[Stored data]
_ _ _ _ _ _ _

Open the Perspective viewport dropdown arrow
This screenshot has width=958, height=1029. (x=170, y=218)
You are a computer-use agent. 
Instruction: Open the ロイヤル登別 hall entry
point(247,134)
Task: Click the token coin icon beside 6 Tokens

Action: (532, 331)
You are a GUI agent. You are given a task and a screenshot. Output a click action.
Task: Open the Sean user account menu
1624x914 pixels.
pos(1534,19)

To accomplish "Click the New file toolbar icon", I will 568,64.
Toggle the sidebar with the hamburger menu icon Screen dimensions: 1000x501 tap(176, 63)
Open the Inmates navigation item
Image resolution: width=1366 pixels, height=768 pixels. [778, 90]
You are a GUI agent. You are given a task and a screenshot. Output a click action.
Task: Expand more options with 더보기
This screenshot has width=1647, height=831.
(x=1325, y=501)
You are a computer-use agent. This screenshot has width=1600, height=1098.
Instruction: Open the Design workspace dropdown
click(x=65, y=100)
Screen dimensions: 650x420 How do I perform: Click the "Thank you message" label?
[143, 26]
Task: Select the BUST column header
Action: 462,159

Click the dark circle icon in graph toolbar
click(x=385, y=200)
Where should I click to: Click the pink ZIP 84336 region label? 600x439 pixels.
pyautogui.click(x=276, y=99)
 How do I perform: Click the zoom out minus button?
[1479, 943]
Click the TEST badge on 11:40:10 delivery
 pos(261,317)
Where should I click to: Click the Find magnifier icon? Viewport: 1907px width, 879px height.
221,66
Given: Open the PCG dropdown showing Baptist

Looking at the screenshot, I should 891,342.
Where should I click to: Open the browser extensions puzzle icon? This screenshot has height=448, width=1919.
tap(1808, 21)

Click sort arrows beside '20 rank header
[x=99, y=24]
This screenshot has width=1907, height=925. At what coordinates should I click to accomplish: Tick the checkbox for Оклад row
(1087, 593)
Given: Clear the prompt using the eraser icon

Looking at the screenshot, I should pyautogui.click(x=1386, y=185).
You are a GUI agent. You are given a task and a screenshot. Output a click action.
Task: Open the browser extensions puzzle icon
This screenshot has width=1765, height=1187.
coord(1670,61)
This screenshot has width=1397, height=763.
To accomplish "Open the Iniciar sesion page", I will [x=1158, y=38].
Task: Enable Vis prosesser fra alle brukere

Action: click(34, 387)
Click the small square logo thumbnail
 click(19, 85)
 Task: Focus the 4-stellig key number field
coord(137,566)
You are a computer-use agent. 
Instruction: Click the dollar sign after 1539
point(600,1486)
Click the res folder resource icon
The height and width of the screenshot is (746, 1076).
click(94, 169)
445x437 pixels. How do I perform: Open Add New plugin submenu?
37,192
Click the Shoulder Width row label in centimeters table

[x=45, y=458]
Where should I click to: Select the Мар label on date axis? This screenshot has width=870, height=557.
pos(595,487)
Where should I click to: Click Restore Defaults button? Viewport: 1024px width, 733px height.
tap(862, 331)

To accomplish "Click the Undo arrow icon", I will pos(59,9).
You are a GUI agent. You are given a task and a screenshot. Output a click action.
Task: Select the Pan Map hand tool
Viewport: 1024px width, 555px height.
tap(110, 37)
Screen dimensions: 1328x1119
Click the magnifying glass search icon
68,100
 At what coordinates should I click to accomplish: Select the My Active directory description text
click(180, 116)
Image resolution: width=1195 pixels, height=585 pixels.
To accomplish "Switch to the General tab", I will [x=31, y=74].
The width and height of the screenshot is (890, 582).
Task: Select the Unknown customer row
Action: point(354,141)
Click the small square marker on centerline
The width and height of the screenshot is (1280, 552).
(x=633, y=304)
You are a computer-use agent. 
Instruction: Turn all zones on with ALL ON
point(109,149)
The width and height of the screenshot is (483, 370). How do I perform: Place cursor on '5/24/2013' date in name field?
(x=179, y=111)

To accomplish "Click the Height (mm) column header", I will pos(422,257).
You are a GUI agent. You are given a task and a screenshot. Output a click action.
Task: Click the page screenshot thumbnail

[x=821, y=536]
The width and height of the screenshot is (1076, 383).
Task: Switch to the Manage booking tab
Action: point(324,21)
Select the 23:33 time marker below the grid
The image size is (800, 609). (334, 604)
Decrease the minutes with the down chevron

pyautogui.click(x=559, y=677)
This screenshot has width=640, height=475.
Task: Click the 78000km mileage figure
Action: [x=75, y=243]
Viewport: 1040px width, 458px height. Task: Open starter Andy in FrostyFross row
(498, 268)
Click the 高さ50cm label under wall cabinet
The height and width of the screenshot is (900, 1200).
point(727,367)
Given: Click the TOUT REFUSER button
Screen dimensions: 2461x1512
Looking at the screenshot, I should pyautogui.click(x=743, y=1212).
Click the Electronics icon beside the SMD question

_ _ _ _ _ _ _

All that is wanted is the set of lines from the one with "At what coordinates should I click to accomplish: Select" through the last line of the entries, both included, output exactly.

Answer for this exercise |
 At what coordinates should I click to accomplish: Select the My Active directory description text
click(180, 116)
Image resolution: width=1195 pixels, height=585 pixels.
To accomplish "Switch to the General tab", I will [x=31, y=74].
The width and height of the screenshot is (890, 582).
Task: Select the Unknown customer row
Action: point(354,141)
Click the small square marker on centerline
The width and height of the screenshot is (1280, 552).
(x=633, y=304)
You are a computer-use agent. 
Instruction: Turn all zones on with ALL ON
point(109,149)
The width and height of the screenshot is (483, 370). How do I perform: Place cursor on '5/24/2013' date in name field?
(x=179, y=111)

To accomplish "Click the Height (mm) column header", I will pos(422,257).
You are a GUI agent. You are given a task and a screenshot. Output a click action.
Task: Click the page screenshot thumbnail

[x=821, y=536]
The width and height of the screenshot is (1076, 383).
Task: Switch to the Manage booking tab
Action: point(324,21)
Select the 23:33 time marker below the grid
The image size is (800, 609). (334, 604)
Decrease the minutes with the down chevron

pyautogui.click(x=559, y=677)
This screenshot has width=640, height=475.
Task: Click the 78000km mileage figure
Action: [x=75, y=243]
Viewport: 1040px width, 458px height. Task: Open starter Andy in FrostyFross row
(498, 268)
Click the 高さ50cm label under wall cabinet
The height and width of the screenshot is (900, 1200).
point(727,367)
Given: Click the TOUT REFUSER button
Screen dimensions: 2461x1512
Looking at the screenshot, I should pyautogui.click(x=743, y=1212).
Click the Electronics icon beside the SMD question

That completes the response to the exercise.